Il n’y avait aucune honte, ni gêne. Neuf mois de grossesse avaient emporté avec eux toutes ces émotions, comme l’arôme d’un champ estival qui s’évapore avec les premières pluies froides de l’automne. Thomas regarda à nouveau Claire. Elle lui sourit avant de reprendre son chemin dans le couloir. Elle lui rappelait la Claire d’autrefois, celle avec qui il avait partagé un banc d’école pendant dix ans : vive, joyeuse, pleine d’énergie. À l’époque, Thomas n’avait jamais trouvé le courage de lui avouer ses sentiments. Puis Claire s’était mariée et avait eu des enfants.

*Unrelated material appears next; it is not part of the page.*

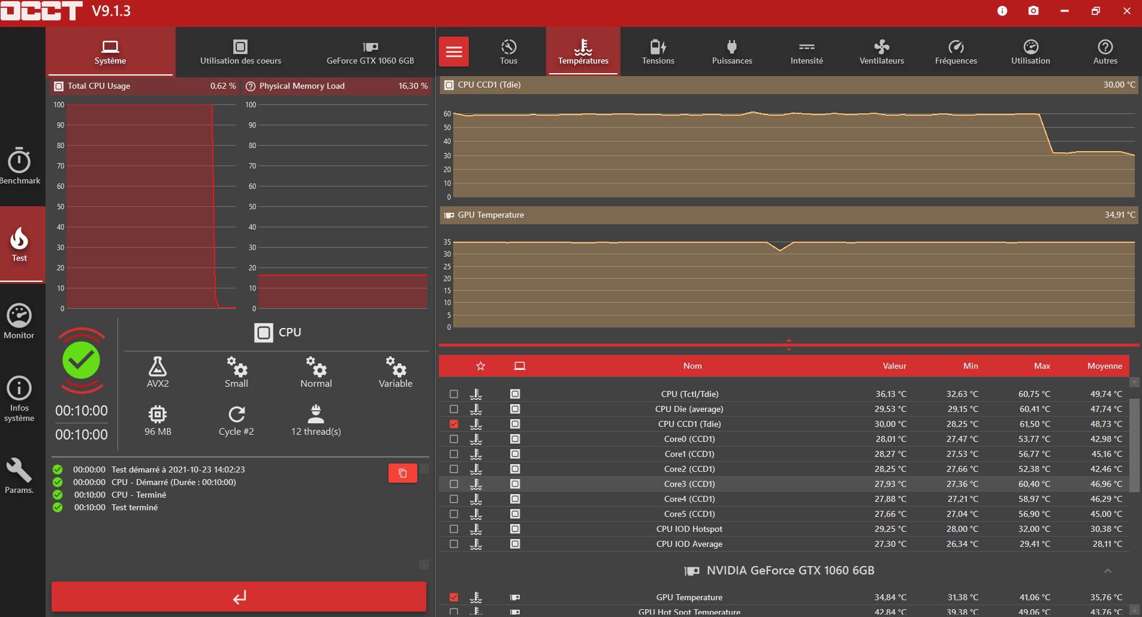This screenshot has height=617, width=1142.
Task: Sort sensor table by Moyenne column
Action: (1104, 366)
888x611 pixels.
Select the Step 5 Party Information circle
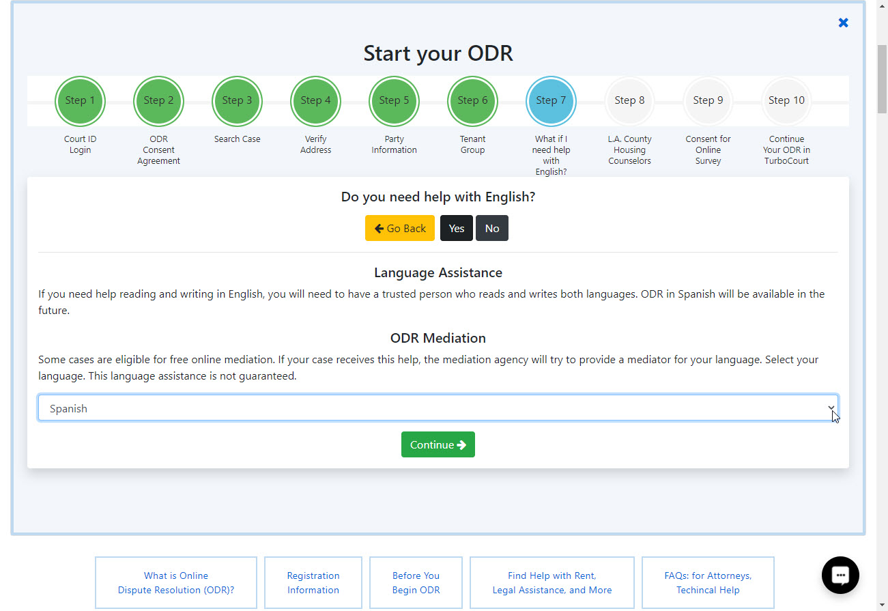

Quant à Thomas, il avait quitté leur village natal en quête de bonheur. Les années avaient passé, mais il n’avait jamais trouvé ce qu’il cherchait. Le Nouvel An approchait, mais il n’avait ni l’envie ni la force de le célébrer. Comme si le sort s’acharnait, sa tante avait été hospitalisée. Il avait dû prendre un congé imprévu et filer vers la ville voisine, à seulement quelques kilomètres du village. Jamais il n’aurait pensé revoir Claire ici. Il ne l’avait pas vue depuis longtemps. Pire encore, il s’était efforcé d’oublier son souvenir. Alors qu’elle disparaissait presque derrière une porte, une pensée simple traversa son esprit : est-ce que Claire aurait quelqu’un pour l’accueillir avec son « paquet » ?
— Claire ! Attends ! Dis-moi, tu sors quand ?
— Thomas, tu es toujours le même ! Je viens juste d’être admise. Quand Dieu voudra, je rentrerai chez moi.
— Et qui viendra te chercher ? Ton mari ?
— Pas de mari. Personne. C’est une longue histoire, et je ne tiens pas debout longtemps. Je me débrouillerai toute seule, ou bien Marie viendra.
— Marie ? C’est notre ancienne prof de chimie ? La mère de Gérard ?
— Oui, c’est elle.
— Mais tu disais… enfin, peu importe. Voilà mon numéro. Dès que tu accouches, appelle-moi ! Je viendrai te chercher et t’emmènerai à la maison familiale ! Ça fait longtemps que je ne suis pas allé les voir, au moins je passerai les saluer.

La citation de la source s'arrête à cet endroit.